Every AI engine is a different system. ChatGPT uses a set of sources and a way of synthesizing them that isn’t the same as Perplexity’s, which in turn isn’t Gemini’s. The crawlers differ, the weight given to explicit citations differs, the underlying indexes differ (some pull from Bing, others from Google, others from a mix).

In the world of research on retrieval and grounding systems, the principle is by now solidly documented: two retrievers trained on different objectives, or two models with different system prompts, return source sets with only partial overlap, often below 50%. From this it follows that your visibility is not a single quantity. It’s five quantities, one per platform, and they must be measured separately.

Translated into practice: you can be cited in 70% of the relevant queries on Perplexity and 10% on ChatGPT. The average says 40%. That 40% doesn’t exist in any operational reality — it’s a number that doesn’t tell you where to act.

Why it sits upstream of every other metric

In my previous articles I told you about metrics like AI Share of Voice and Query Coverage Rate. They’re useful KPIs, but if you calculate them on an aggregate pool of AI engines you lose the most important signal: the variance between platforms.

Variance is the figure that tells you where your strategy works and where it doesn’t. If you appear well on Perplexity but poorly on ChatGPT, you’re probably strong on backlinks from citation-worthy sites but weak on author entity recognition — ChatGPT weights certain signals more heavily, Perplexity others.

Without this breakdown, you spend your GEO budget at random.

Common mistake

The classic one: “I monitor myself on Perplexity because that’s the one I use.”

The test you can run in 45 minutes

You need three things: a spreadsheet, a list of 10-15 queries that one of your potential customers would type, and 45 minutes of your time.

Take the queries one by one and run them on all five platforms: ChatGPT, Perplexity, Gemini, Claude, Copilot. For each platform, note in one row:

Cited by name? yes/no
Cited with an active link? yes/no
Position in the answer: high / medium / low / not present

At the end you have a 15-query × 5-platform matrix. Count the percentages by column. That’s your real baseline.

Binary reading threshold: if the difference between the best platform and the worst exceeds 20 percentage points, you have a consistency problem.
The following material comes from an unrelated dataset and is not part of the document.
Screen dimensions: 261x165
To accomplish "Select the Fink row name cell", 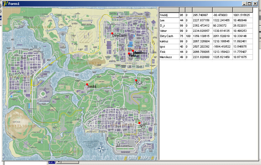I will (x=169, y=52).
It means one channel is pulling the cart and the others aren’t — and the day that channel changes its algorithm, you lose visibility all at once.

To track queries over time you may find Google Search Console useful (to see whether Gemini/AI Overview is pulling you in) and, for an external check of the brand signals that AI engines use, Google Trends. The real analysis, done consistently, requires professional tools dedicated to AI monitoring — these tests are an honest first step, not a substitute.

Pro tip

Set your GEO budget based on your weakest platform, not the average.
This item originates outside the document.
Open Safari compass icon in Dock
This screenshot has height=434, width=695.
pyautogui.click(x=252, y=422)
The test I ran: four months, one brand, five platforms

I opened the article with the numbers; now let me explain the method so you can judge them.

The brand is a manufacturer from the Mirandola biomedical district, in the province of Modena — one of those SMEs that exports medical technology around half the world but that, on ChatGPT, barely showed up at the start of tracking. I built a set of 22 queries consistent with their typical customer (hospital purchasing managers, European distributors, biomedical engineers). I ran the same 22 queries every four weeks for four months, across the five platforms, always on the same day and time slot, in non-logged-in sessions.

The result, at the end of the period, is what you read above: ChatGPT 45%, Perplexity 28%, Gemini 12%, Claude 8%, Copilot 7%. But the interesting figure isn’t the final number — it’s the month-on-month variation. Claude went from 2% to 14% and then dropped to 8%. Gemini stayed flat. Perplexity swung between 22% and 34%.

Stated limits: a single brand, 22 queries, four months. It’s an indicative test, not a study. But the pattern of “large variance between platforms, large variance over time on the same platform” I’ve seen replicated with other clients in very different sectors (automotive component manufacturers in the Brescia area, wineries in Montefalco in Umbria, boutique hotels in Ogliastra). It’s not an isolated case.

The most common mistakes

When a company starts measuring AI visibility, the wrong patterns are always the same.

Using a single platform as a proxy for all of them. The classic: “I monitor myself on Perplexity because that’s the one I use.” Perplexity cites sources explicitly and is easy to read, but its real market share is a fraction of ChatGPT’s. You’re looking at the wrong platform for your audience.

Measuring once and stopping. Temporal variance on a single platform is high. A one-off test gives you a snapshot that in six weeks could be contradicted. You need a monthly cadence, at minimum.

Ignoring Copilot because “hardly anyone uses it”. In B2B, Copilot is actually far more present than you’d expect, because it’s built into Microsoft 365. If your potential customer works at a large company that uses Teams and Outlook, Copilot is the first AI they encounter.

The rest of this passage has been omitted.